Facebook continues to face fallout over the Cambridge Analytica scandal, which revealed how user data was stealthily obtained by way of quizzes and then appropriated for other purposes, such as targeted political advertising. Today, the U.K. Information Commissioner’s Office (ICO) announced that it would be issuing the social network with its maximum fine, £500,000 ($662,000) after it concluded that it “contravened the law” — specifically the 1998 Data Protection Act — “by failing to safeguard people’s information.”

The ICO is clear that Facebook effectively broke the law by failing to keep users data safe, when their systems allowed Dr Aleksandr Kogan, who developed an app, called “This is your digital life” on behalf of Cambridge Analytica, to scrape the data of up to 87 million Facebook users. This included accessing all of the friends data of the individual accounts that had engaged with Dr Kogan’s app.

The ICO’s inquiry first started in May 2017 in the wake of the Brexit vote and questions over how parties could have manipulated the outcome using targeted digital campaigns.

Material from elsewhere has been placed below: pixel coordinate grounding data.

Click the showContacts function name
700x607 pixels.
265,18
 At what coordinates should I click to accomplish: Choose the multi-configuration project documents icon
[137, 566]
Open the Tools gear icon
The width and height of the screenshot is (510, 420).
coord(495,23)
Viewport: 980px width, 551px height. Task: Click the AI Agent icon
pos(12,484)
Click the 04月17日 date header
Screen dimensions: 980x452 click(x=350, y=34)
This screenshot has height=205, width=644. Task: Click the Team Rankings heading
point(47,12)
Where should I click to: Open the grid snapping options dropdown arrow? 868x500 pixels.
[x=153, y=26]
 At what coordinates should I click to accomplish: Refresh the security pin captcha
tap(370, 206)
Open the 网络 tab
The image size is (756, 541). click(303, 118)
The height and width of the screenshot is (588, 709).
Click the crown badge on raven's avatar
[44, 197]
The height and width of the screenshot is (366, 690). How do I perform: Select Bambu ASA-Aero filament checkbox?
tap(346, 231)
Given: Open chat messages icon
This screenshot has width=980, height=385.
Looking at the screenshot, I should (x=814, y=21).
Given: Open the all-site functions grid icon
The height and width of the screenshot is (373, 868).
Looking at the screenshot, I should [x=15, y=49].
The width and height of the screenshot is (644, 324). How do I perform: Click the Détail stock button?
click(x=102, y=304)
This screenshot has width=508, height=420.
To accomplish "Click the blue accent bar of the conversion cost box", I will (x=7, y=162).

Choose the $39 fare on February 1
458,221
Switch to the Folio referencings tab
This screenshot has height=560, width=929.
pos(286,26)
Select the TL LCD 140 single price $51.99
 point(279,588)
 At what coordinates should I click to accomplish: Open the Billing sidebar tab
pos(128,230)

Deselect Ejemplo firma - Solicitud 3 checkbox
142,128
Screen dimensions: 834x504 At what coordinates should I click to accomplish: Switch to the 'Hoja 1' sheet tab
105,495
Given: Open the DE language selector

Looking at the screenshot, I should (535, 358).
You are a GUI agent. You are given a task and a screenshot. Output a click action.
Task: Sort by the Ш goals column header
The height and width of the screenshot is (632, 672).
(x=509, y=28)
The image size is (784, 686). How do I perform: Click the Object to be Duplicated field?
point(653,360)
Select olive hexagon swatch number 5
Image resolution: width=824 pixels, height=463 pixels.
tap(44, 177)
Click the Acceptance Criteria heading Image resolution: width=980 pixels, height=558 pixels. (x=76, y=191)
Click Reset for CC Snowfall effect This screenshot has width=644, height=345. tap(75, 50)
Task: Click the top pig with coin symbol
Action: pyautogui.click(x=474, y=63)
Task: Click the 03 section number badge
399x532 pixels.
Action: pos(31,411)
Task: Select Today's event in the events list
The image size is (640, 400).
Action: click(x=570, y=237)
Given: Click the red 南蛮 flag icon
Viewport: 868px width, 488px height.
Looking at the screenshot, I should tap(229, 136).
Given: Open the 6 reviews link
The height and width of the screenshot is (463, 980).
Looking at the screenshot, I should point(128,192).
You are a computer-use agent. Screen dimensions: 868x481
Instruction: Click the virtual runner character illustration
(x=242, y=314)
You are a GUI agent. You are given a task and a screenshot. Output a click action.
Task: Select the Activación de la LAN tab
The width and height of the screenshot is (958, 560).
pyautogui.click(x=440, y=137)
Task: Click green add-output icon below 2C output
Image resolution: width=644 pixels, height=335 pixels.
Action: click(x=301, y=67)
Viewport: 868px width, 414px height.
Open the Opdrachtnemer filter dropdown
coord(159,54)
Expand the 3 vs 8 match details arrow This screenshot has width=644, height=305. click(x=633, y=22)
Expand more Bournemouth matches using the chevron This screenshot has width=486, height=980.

Damian Collins, the MP who is the chair of the Digital, Culture, Media and Sport Committee that has been undertaking the investigation, has as a result of this said that the DCMS will now demand more information from Facebook, including which other apps might have also been involved, or used in a similar way by others, as well as what potential links all of this activity might have had to Russia. He’s also gearing up to demand a full, independent investigation of the company, rather than the internal audit that Facebook so far has provided. A full statement from Collins is below.

The fine, and the follow-up questions that U.K. government officials are now asking, are a signal that Facebook — after months of grilling on both sides of the Atlantic amid a wider investigation — is not yet off the hook in the U.K. This will come as good news to those who watched the hearings (and non-hearings) in Washington, London and European Parliament and felt that Facebook and others walked away relatively unscathed. The reverberations are also being felt in other parts of the world. In Australia, a group earlier today announced that it was forming a class action lawsuit against Facebook for breaching data privacy as well. (Australia has also been conducting a probe into the scandal.)

The ICO also put forward three questions alongside its announcement of the fine, which it will now be seeking answers to from Facebook. In its own words:

1. Who had access to the Facebook data scraped by Dr Kogan, or any data sets derived from it?
2. Given Dr Kogan also worked on a project commissioned by the Russian Government through the University of St Petersburg, did anyone in Russia ever have access to this data or data sets derived from it?
3. Did organisations who benefited from the scraped data fail to delete it when asked to by Facebook, and if so where is it now?

The DCMS committee has been conducting a wider investigation into disinformation and data use in political campaigns and it plans to publish an interim report on it later this month.

Collins’ full statement:

Given that the ICO is saying that Facebook broke the law, it is essential that we now know which other apps that ran on their platform may have scraped data in a similar way. This cannot by left to a secret internal investigation at Facebook. If other developers broke the law we have a right to know, and the users whose data may have been compromised in this way should be informed.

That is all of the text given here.